**Text excerpt**
____

In [4]:
%%capture
import warnings
warnings.filterwarnings('ignore')

import os
os.environ["CALITP_BQ_MAX_BYTES"] = str(800_000_000_000)
import shared_utils

from calitp.tables import tbls
from calitp import query_sql
import calitp.magics

from siuba import *
import pandas as pd
import numpy as np
import geopandas as gpd

import datetime as dt

import importlib
from rt_analysis import rt_parser
from rt_analysis import rt_filter_map_plot

import gcsfs
fs = gcsfs.GCSFileSystem()

from IPython.display import display, Markdown, Latex, HTML
import json

from tqdm import tqdm_notebook
from tqdm.notebook import trange, tqdm

# Algorithm

* Clip stops to corridor
* Get first and last stops in corridor for each shape_id, then find 1 stop before and 1 stop after for each
* Filter stop_delay_view based on those stops

# Report:

* Sum of median trip delays
* Median segment speed
* Delay compared to speed standards: 16mph (approx. 75th %ile for medium size operator by 2010 NTD)

# Common Ranges/Functions

In [6]:
date_range = np.arange('2022-04-30', '2022-05-09', dtype='datetime64[D]')

____

**To be done**
1. Summarize the corridor delay notebook excerpt in two sentences.
2. Write the next portion of the corridor delay notebook excerpt, beginning right after its final line.
The lines that come after this point are separate material and have no connection to the notebook excerpt above.

____

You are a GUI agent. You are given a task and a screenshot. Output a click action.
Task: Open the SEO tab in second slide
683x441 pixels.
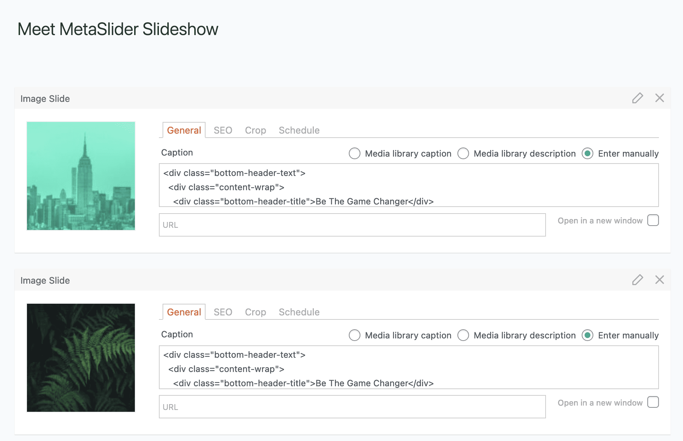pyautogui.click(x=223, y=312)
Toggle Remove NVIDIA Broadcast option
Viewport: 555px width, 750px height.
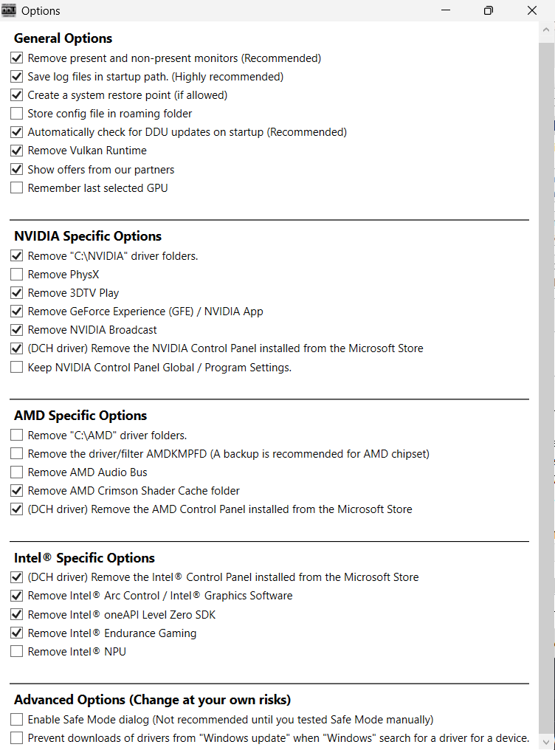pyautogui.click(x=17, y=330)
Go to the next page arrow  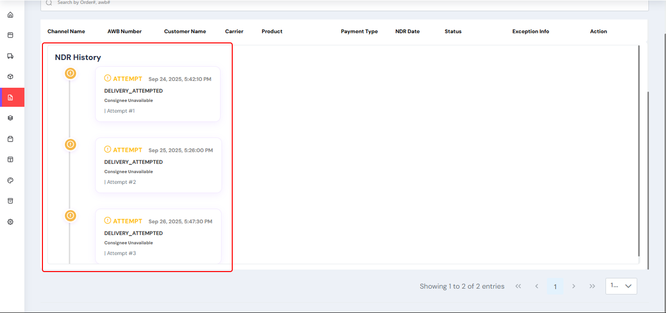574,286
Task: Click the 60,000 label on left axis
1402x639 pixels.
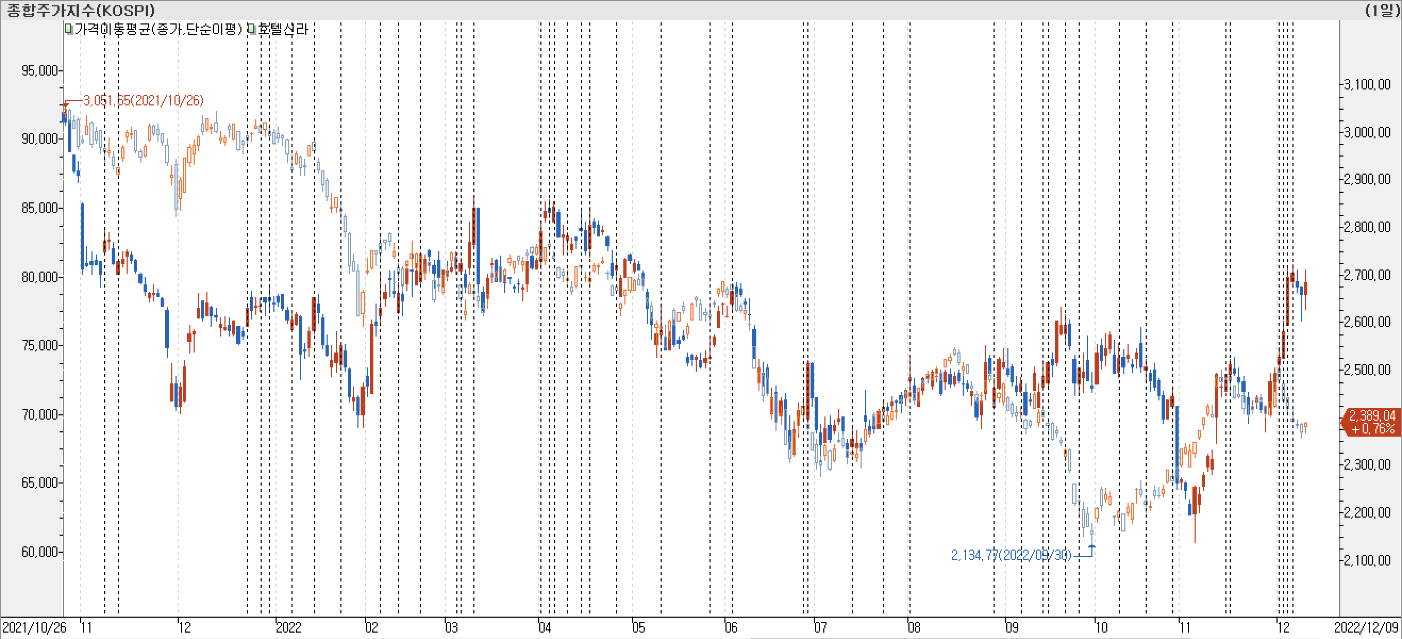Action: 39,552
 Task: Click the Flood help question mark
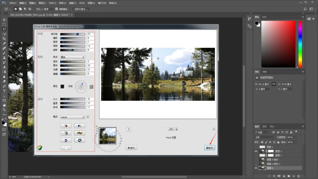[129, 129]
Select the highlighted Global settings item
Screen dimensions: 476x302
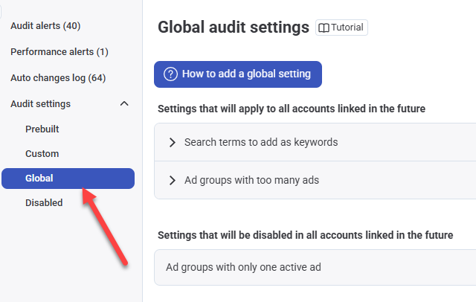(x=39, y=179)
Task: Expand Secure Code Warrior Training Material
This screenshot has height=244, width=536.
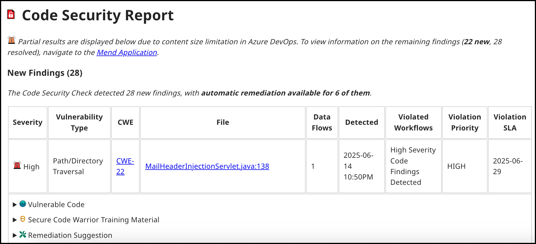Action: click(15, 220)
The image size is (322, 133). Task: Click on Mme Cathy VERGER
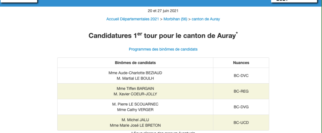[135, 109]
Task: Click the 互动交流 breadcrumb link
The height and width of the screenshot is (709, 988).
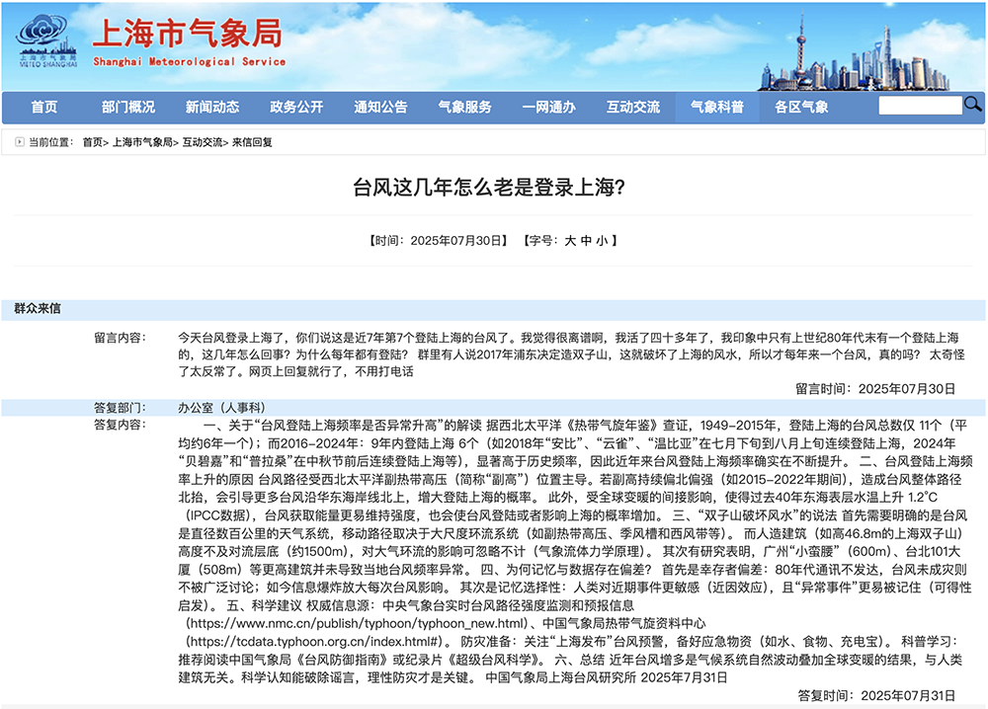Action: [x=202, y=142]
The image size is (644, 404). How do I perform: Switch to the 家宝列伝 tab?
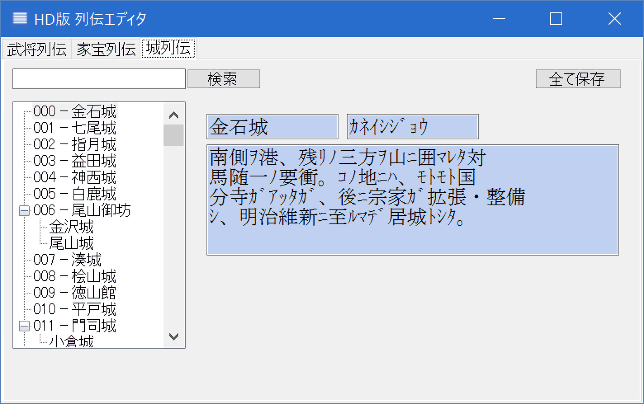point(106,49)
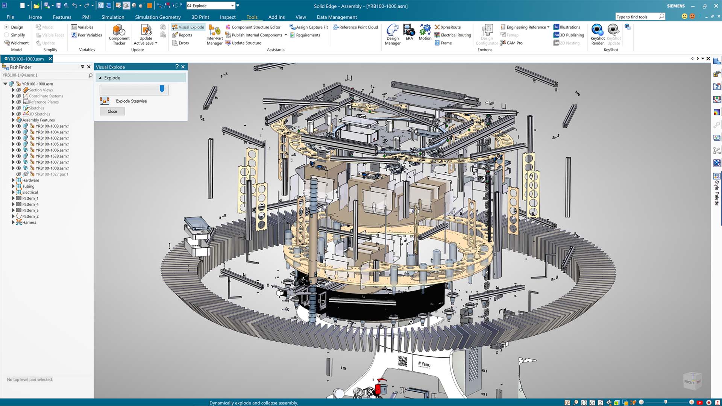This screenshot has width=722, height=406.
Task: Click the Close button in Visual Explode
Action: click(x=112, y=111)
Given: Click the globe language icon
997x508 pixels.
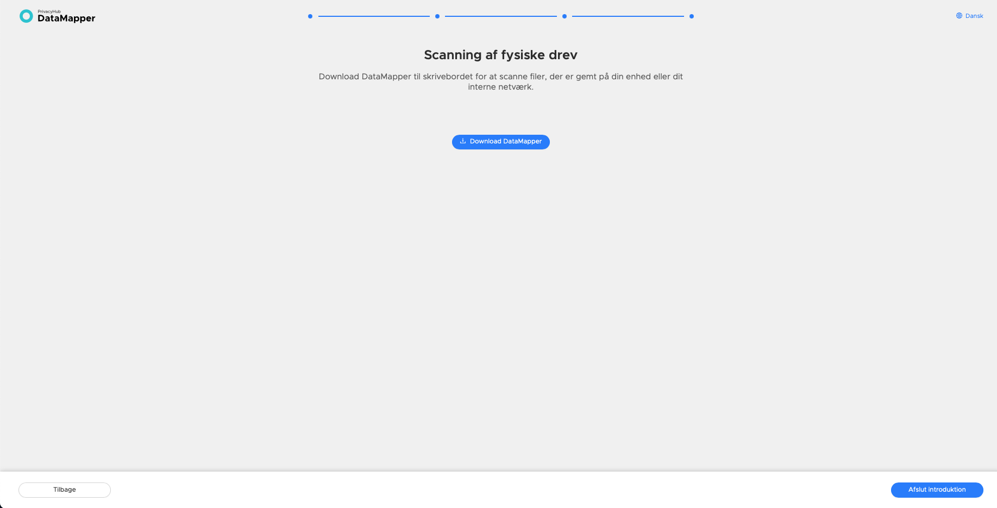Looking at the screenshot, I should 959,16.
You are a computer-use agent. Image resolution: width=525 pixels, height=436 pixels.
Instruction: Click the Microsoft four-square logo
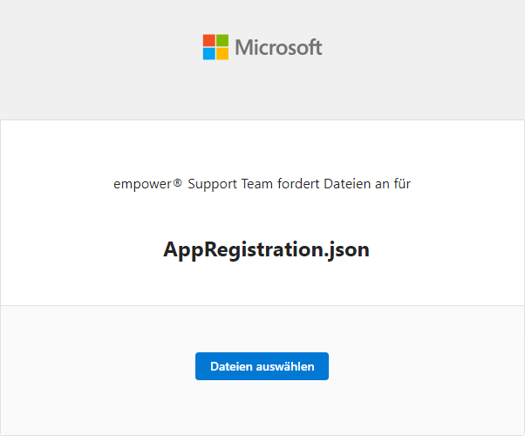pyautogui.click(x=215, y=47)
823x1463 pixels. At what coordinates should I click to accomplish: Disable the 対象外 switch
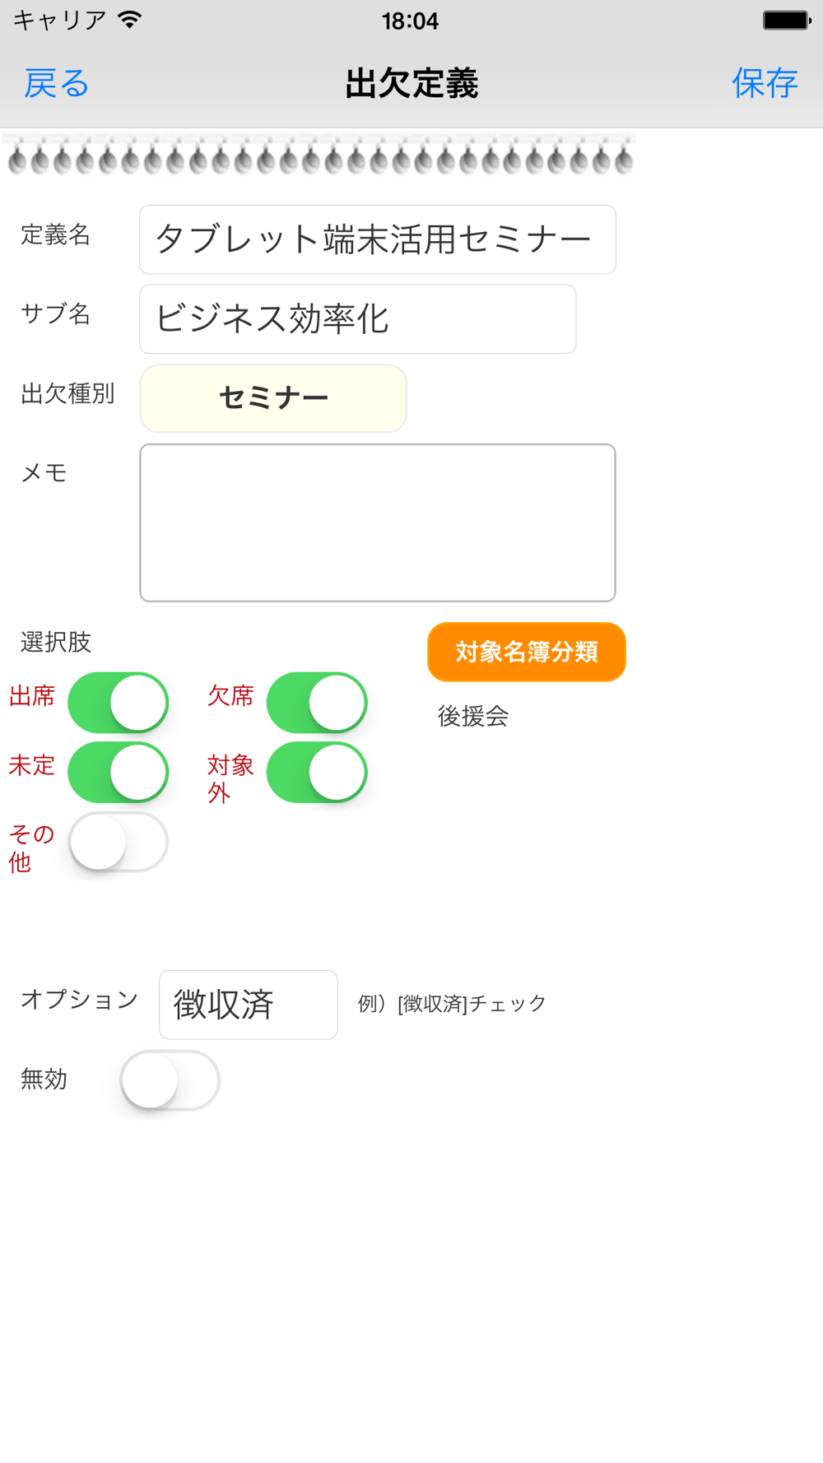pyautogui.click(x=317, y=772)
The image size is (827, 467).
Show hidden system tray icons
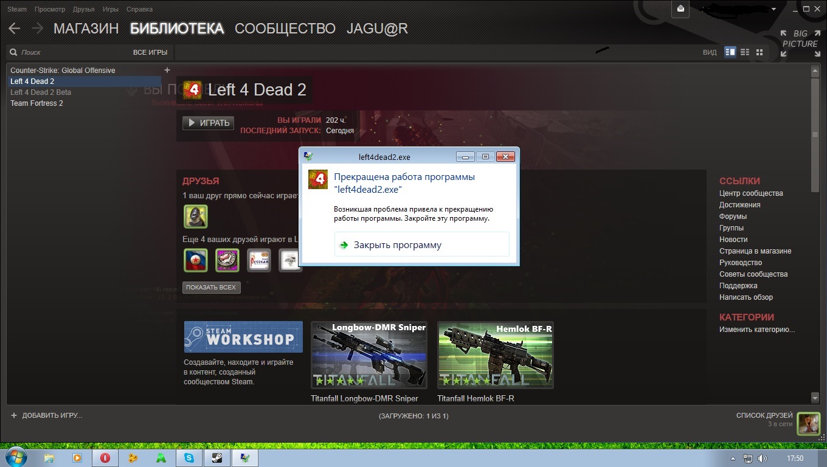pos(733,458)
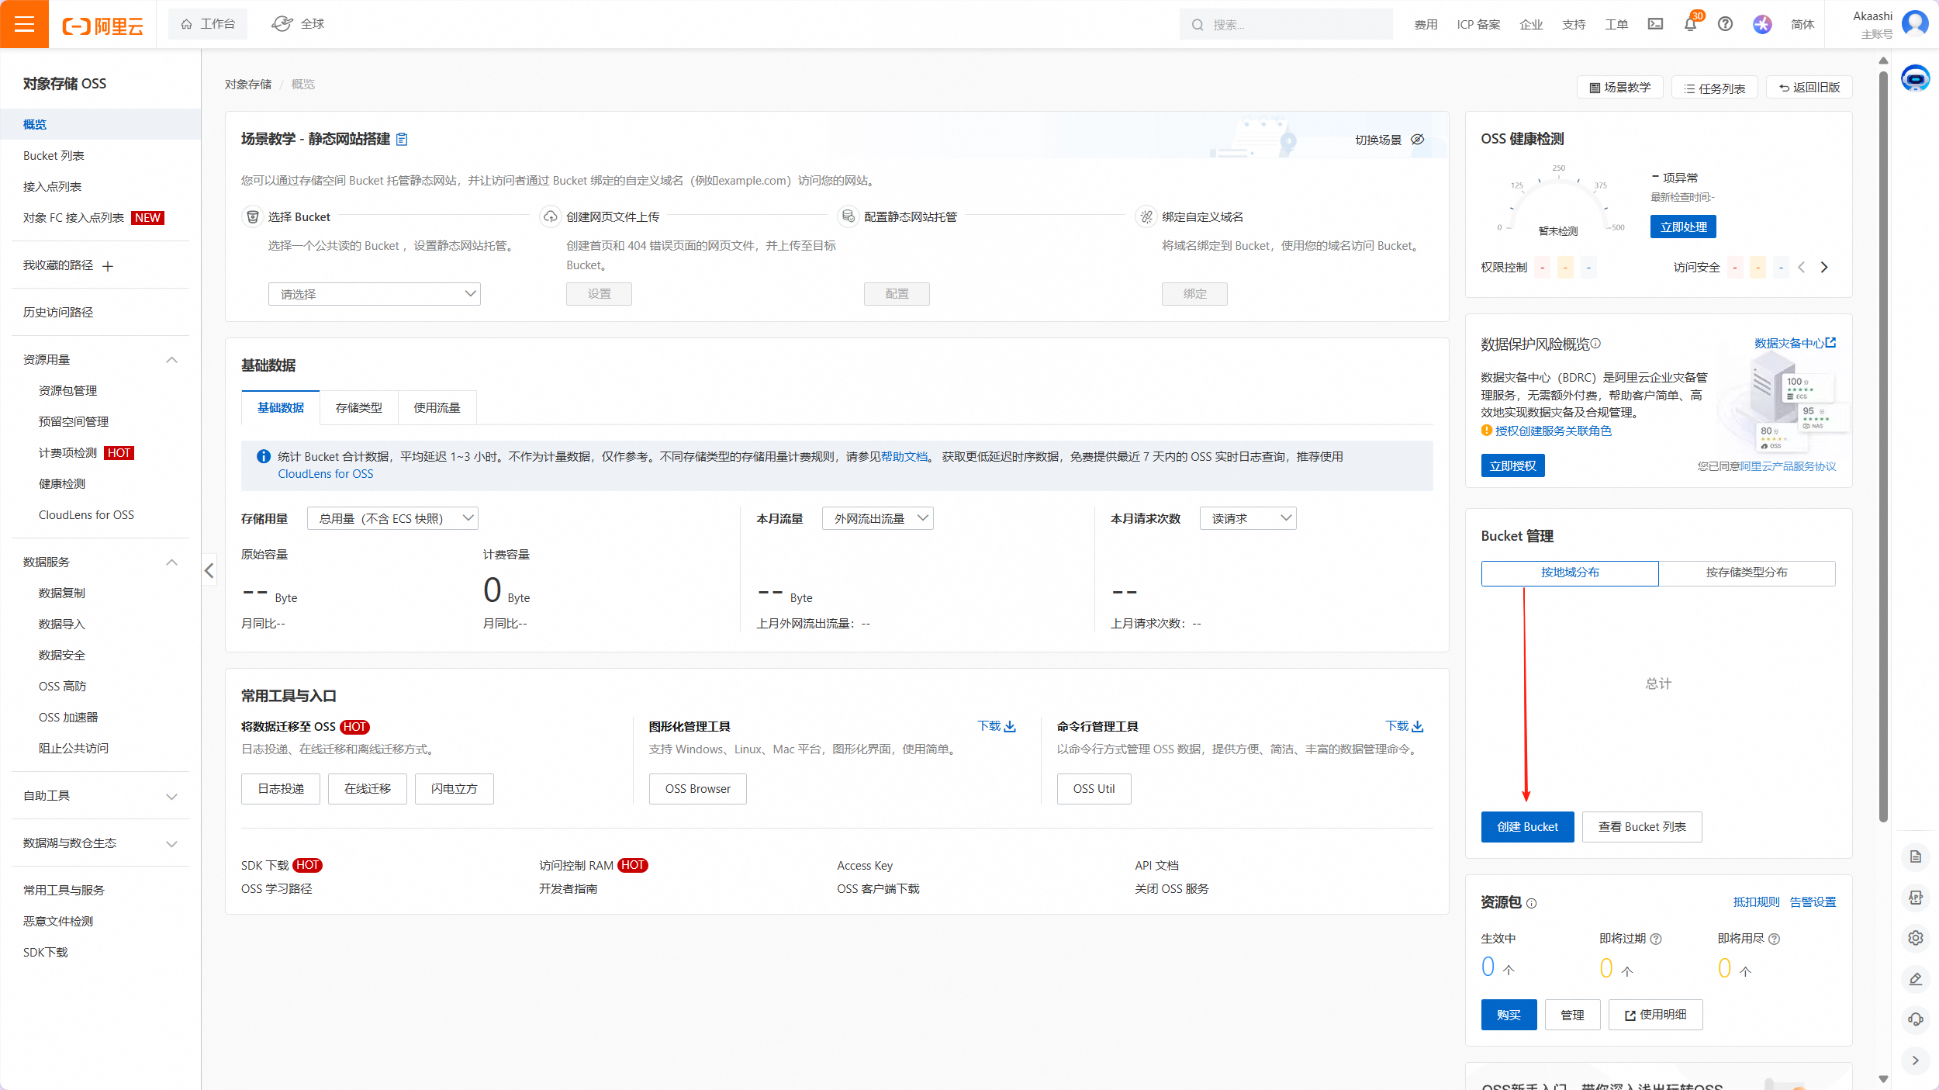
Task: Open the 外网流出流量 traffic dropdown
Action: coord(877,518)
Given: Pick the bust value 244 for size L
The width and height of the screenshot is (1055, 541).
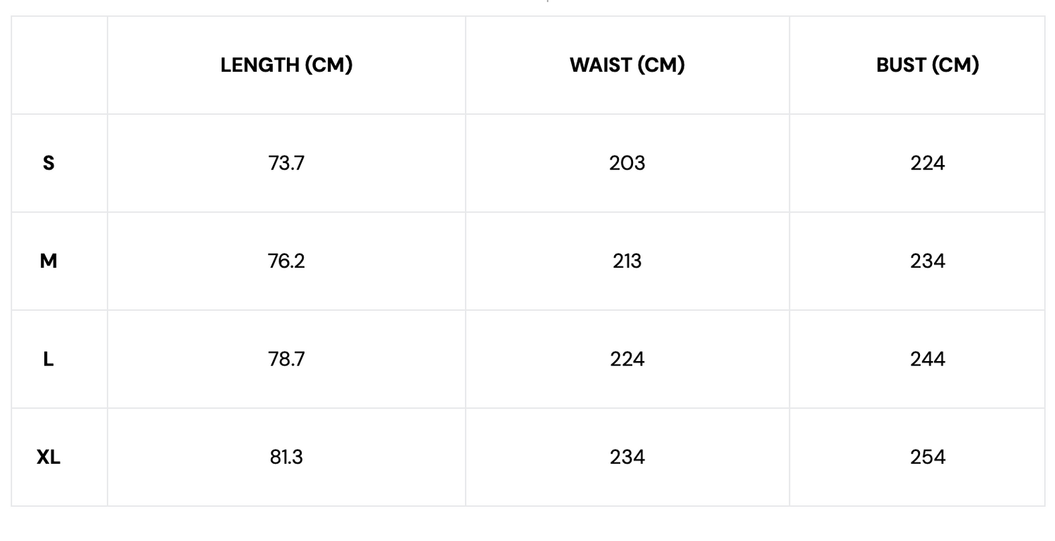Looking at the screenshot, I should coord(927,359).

____

**Results in order**
1. The notebook imports a set of data and transit analysis libraries, raises the BigQuery byte limit, and lays out an algorithm that clips stops to a corridor, finds the first and last corridor stops for each shape_id plus one stop before and one stop after, and filters stop_delay_view on those stops. It plans to report the sum of median trip delays, the median segment speed, and delay measured against a 16 mph speed standard, and it begins defining common ranges with a daily date range starting on 2022-04-30.

2.
In [8]:
type(date_range)

numpy.ndarray

In [3]:
def generate_export_data(itp_id, date_range, pbar):
    for date in date_range:
        date = date.astype(dt.date)
        try:
            rt_analysis = rt.OperatorDayAnalysis(itp_id, date, pbar)
            rt_analysis.export_views_gcs()
            print(f'complete for date: {date}')
        except Exception as e:
            print(e)
            print(f'failed for date: {date}')
            continue

# AC / Lake

In [None]:
# itp_id = 4 ## AC Transit
itp_id = 159 ## Lake Transit

# Generate analysis data for all dates

In [None]:
rt_day = rt_filter_map_plot.from_gcs(itp_id, dt.date(2022, 5, 4))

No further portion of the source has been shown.